Еще раз он попробовал написать наверх, когда должна была кончиться костринская десятка. Отец писал, что такой выдающийся нефтяник должен приносить пользу своим квалифицированным трудом, а преступления уже искуплены отмеренным по приговору сроком. Константин Васильевич к тому времени давно уже работал на Ухтинском НПЗ начальником цеха. Он хоть и не имел права на переписку, но жил в бараке в отдельной комнате, был расконвоированным. Люди в Ухту ездили в командировки, и о местопребывании Кострина было известно тем, кто хотел это знать.
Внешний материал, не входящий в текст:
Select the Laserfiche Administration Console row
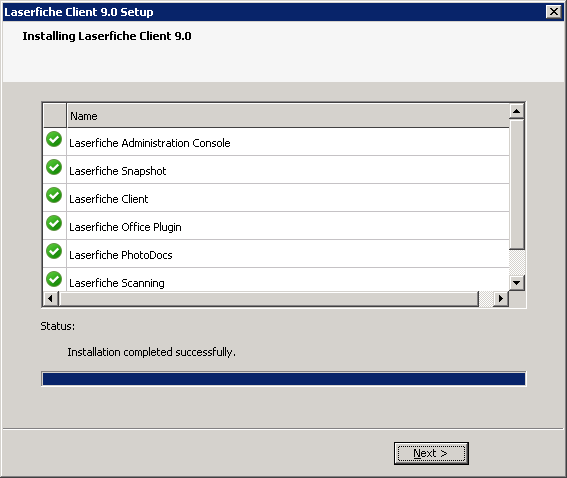Image resolution: width=567 pixels, height=478 pixels. (x=276, y=142)
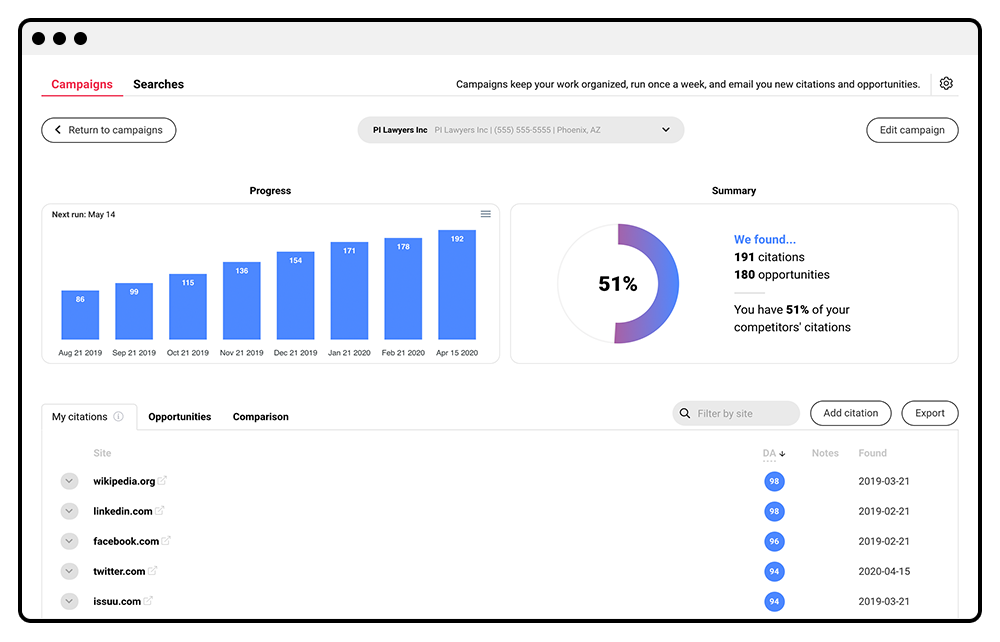Click twitter.com's external link icon

coord(152,570)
На новое письмо опять ответили, что сами разберутся и больше писать не нужно. А в Ухте Кострина оставили еще на десять лет послелагерной ссылки. Было уже легче, у него появилась комната и к нему разрешили приехать Марине Васильевне. Но — с места ссылки никуда. На счастье, через несколько лет агентом той же самой английской разведки оказался и сам Л.П. Берия, за что его, как известно, постигла суровая кара. Да и Вождь, слава Богу, помер. Летом 1953-го начали кого-то выпускать, потом и реабилитировать. Отец снова написал, потом еще — но очередь до К.В. дошла только в 1958 г. После реабилитации он в Баку не прижился и поехал в Уфу, где его ученик А.С. Эйгенсон к тому времени организовал новый исследовательский институт по переработке нефти. Там Кострин жил и работал до смерти, кажется, в 1975 г.
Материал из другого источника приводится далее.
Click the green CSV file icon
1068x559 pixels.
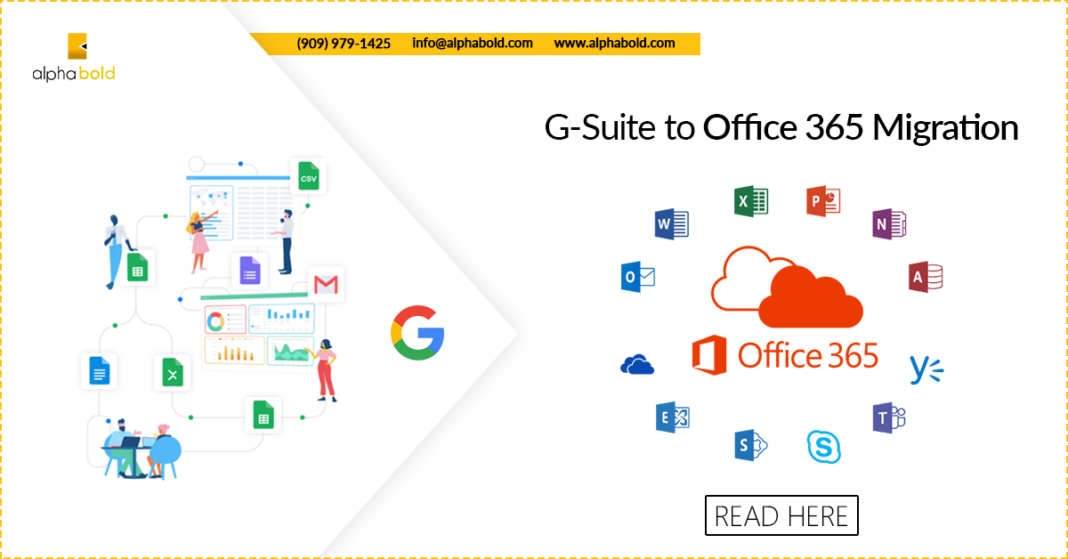click(x=308, y=178)
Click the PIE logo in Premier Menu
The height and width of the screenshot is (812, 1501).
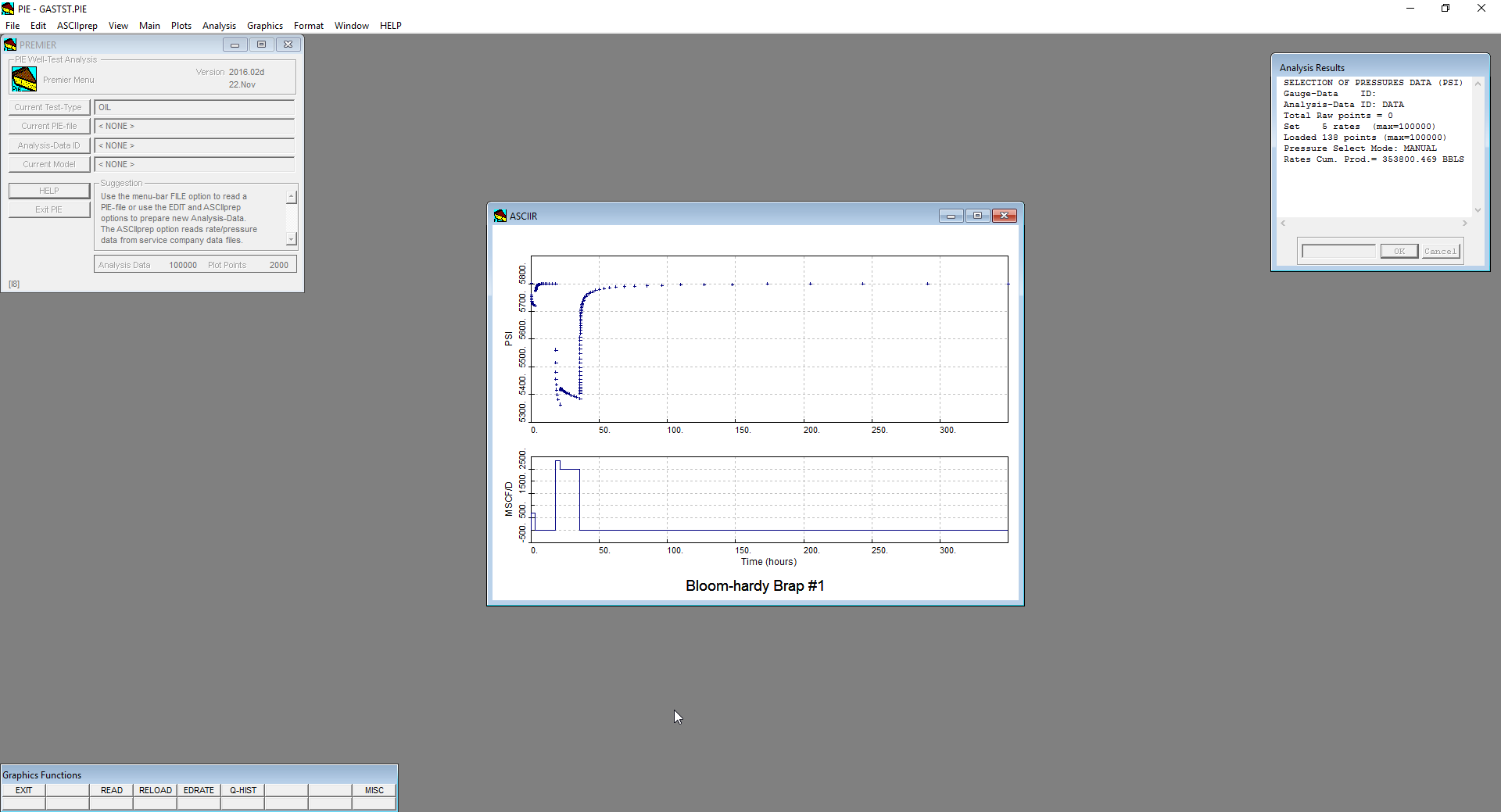click(24, 79)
Он был членом Ученого Совета, работал, писал довольно интересные статьи по специальности, но, по правде сказать, уже чересчур себя работе не отдавал. Да и сколько всего можно от человека требовать? За такую-то жизнь!
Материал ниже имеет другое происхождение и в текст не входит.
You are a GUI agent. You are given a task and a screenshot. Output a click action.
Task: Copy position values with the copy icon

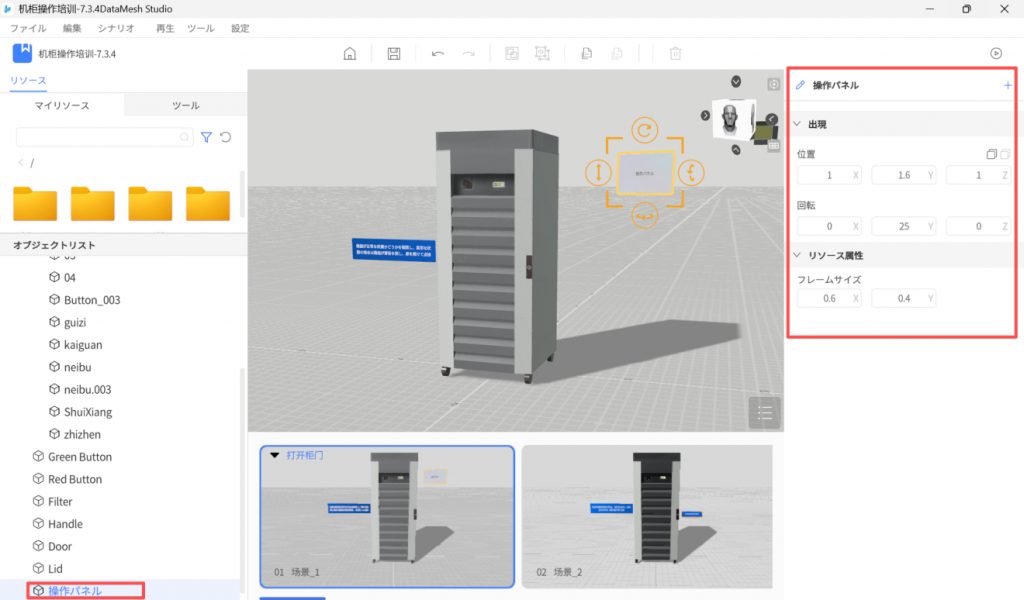coord(990,154)
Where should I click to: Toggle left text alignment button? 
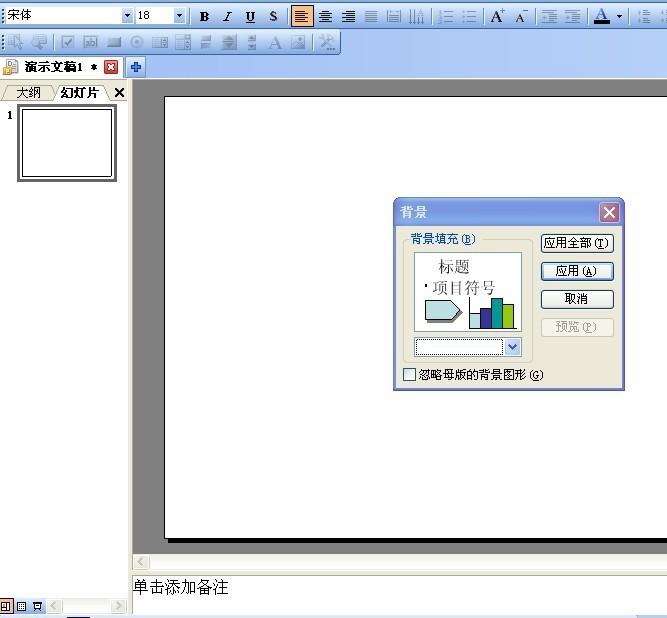point(301,16)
Зато он печатал статьи в самых разнообразных журналах. В “Новом мире” — о происхождении шотландцев, в “Уральском следопыте” — о двухногом дубе, выросшем на берегу реки Уфы, в журнале “Советская Арктика” — об опыте разведения клубники за Полярным кругом. В “Известиях ВУЗов. Нефть и газ” было две статьи: “Нефть в Московском государстве в XVI–XVII вв. О возникновении торговли нефтью” и “Ухтинская нефть в Гамбурге в 1747 г.”. Почти каждый год выходили его брошюры — о первом русском нефтянике Федоре Прядунове, о нефтяных названиях на карте нашей Родины и т. п… Практически целая библиотечка по истории русской и советской нефти. Сравнивать это все с работами, которые он вел ДО ареста, например, по брайтстокам, наверное, не стоит. Не его вина, что ему не дали реализовать полностью свой незаурядный потенциал. Я однажды по подростковой дурости ляпнул ему — мол, как же он такую чушь подписал, насчет английского шпиона? Он ответил тихо: “Вот этой рукой, Сережа”. Я посмотрел, а у него ногти так и не восстановились — костяные комочки на концах пальцев.
Попробуем, все-таки, проводить тему о Временах Террора какой-то, ну, хоть полуулыбкой. Одним из самых близких друзей отца и в ВУЗе, и потом в АзНИИ НП был Борис Накашидзе, по дружеской кличке — “Кнез”. Предположим, что мы все знаем, что была, действительно, такая грузинская княжеская фамилия, родовое имя властителей Гурии. Хватало, конечно, Накашидзе и не княжеского уровня. Ну, посмеивались, совершенно беззлобно. А в марте тысяча девятьсот тридцать седьмого адресат старой шутки вдруг очень обиделся при ее очередном повторении и потребовал такое именование прекратить. Ну, понятно, времена доброго юмора как бы закончились.
Так вот, поехал этот самый Накашидзе в Москву, в наркомат. Первый раз в столице, где что — не знает. Его друг и коллега Александр Сергеевич Эйгенсон дал ему туристский план города, на котором все отмечено крестиками: наркомат, гостиница, хороший ресторан, где живут в Москве общие знакомые. Все это, естественно, находилось в центре. Ну, стоит, значит бакинский командированный с этим планом в руках, разбирается с номером дома — к нему подходят. Сами знаете, в любом метро в вестибюле есть комнатка. Там и спрашивают: имя, откуда приехал, где остановился… что делал напротив эстонского посольства с планом в руках и кто, собственно, дал этот самый план… и почему крестики на плане стоят не особенно далеко от германского, польского, эстонского и прочих империалистических посольств.